Cleanup leases?

Jeff A. Earickson jaearick at colby.edu
Tue Sep 26 17:42:44 UTC 2006


On Tue, 26 Sep 2006, Sean Kelly wrote:

> Date: Tue, 26 Sep 2006 10:38:05 -0500
> From: Sean Kelly <smkelly at rooster.creighton.edu>
> Reply-To: dhcp-users at isc.org
> To: dhcp-users at isc.org
> Subject: Re: Cleanup leases?
> 
> On Tue, Sep 26, 2006 at 10:26:07AM -0400, Jeff A. Earickson wrote:
>> Well, there are times when lease pools can fill up at edu site because
>> of "big turnover" lease events.  For instance, our dorm lease times are
>> normally 30 days, which works well through out the school year.  But in
> ...
>
> Thirty days?! What was the justification behind making your lease times so
> long?

I didn't choose the number, our network admin did.  This was after reading
"The DHCP Handbook" by Droms and Lemon.  Why he chose such a long time
is beyond me.

+ + +

• To do:
[A] According to the DHCP lease post, how long are the dorm lease times normally set to?
[B] Continue the mailing-list reply about DHCP lease times, picking up after its final sentence.

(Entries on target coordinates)
+ + +

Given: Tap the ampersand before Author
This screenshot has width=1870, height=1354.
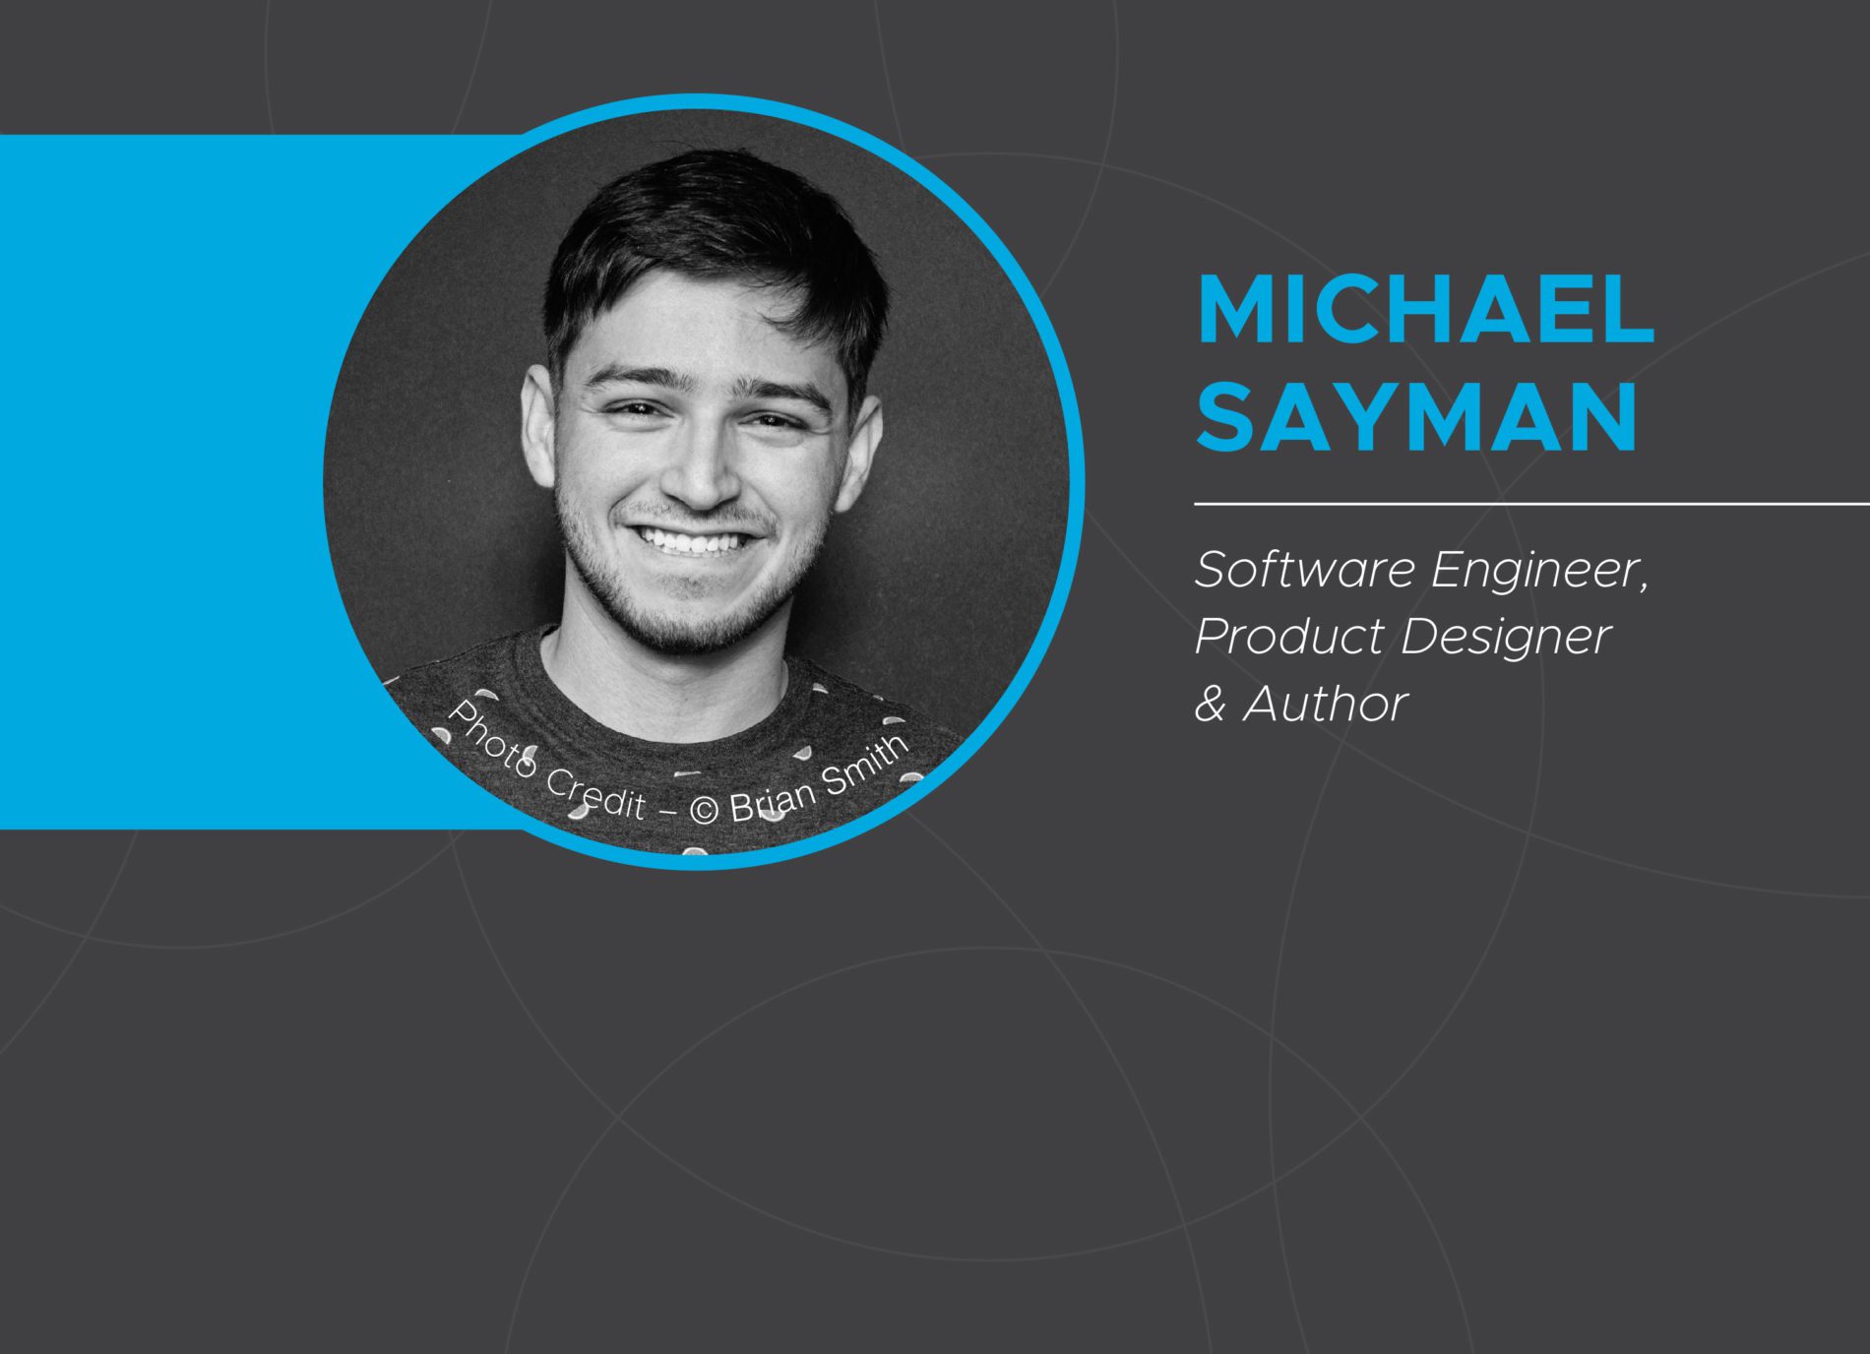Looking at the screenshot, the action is [1211, 705].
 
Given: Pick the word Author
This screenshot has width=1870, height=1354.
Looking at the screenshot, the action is [1325, 705].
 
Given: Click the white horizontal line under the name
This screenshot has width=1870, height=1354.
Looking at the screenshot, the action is [1532, 504].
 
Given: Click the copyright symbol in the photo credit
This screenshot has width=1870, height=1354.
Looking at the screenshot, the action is [705, 810].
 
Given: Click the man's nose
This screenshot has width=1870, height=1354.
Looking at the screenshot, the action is [701, 462].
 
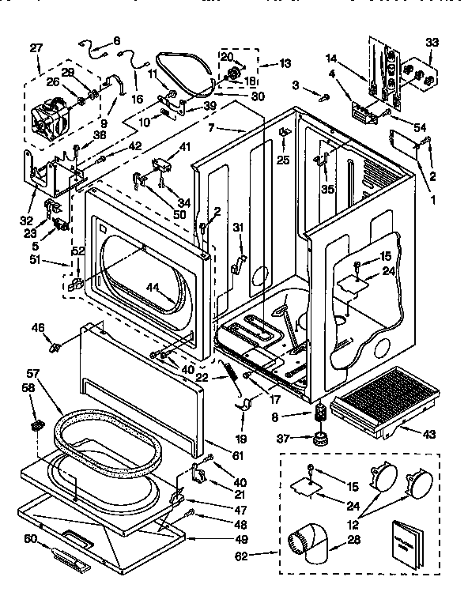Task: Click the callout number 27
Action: coord(35,47)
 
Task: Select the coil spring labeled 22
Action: coord(229,369)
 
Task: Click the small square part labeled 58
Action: coord(35,426)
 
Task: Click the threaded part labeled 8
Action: coord(321,411)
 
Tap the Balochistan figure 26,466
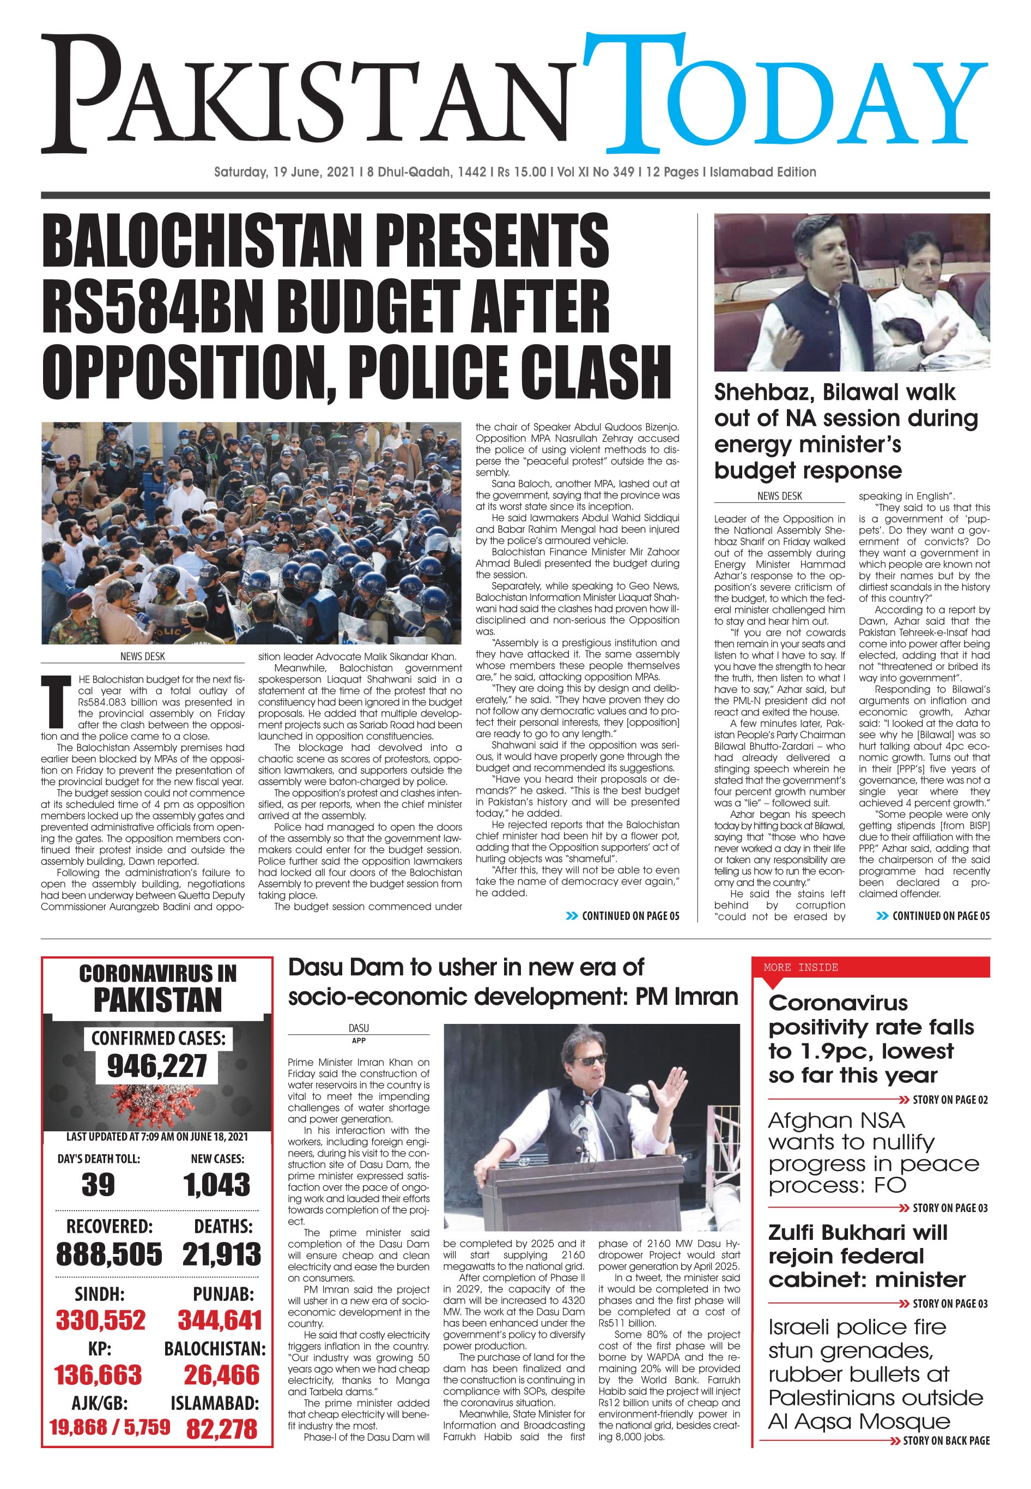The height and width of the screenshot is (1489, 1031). (222, 1375)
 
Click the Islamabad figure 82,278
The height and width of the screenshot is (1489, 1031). (222, 1429)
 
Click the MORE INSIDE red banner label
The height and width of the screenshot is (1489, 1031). (800, 967)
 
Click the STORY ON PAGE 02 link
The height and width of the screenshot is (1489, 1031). (950, 1100)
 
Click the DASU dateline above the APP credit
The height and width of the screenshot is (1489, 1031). (359, 1028)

+ + +

• Answers to the tasks:
[A] Thirty days.

[B]
>
> Our default lease time across the entire network is 2 hours, with a maximum
> lease time of four hours. This includes all residence halls that reside on
> our network. THe theory is that since DHCP attempts to hand out the same
> addresses to returning clients, and since clients generally renew at around
> the halfway point of their lease's lifetime, we don't gain much from having
> longer lease times.
>
> The only advantage I see to really long lease times is that if DHCP goes down,
> fewer clients are going to be impacted. However, this can be mitigated by
> using DHCP failover. Furthermore, by having shorter lease times we avoid
> the specific problem you mention where high turnover causes us to run out
> of addresses.

When the network guy picked 30 days we didn't have failover.  But we do 
now, and it works nicely.  Maybe I should browbeat him about this, but
he is stubborn.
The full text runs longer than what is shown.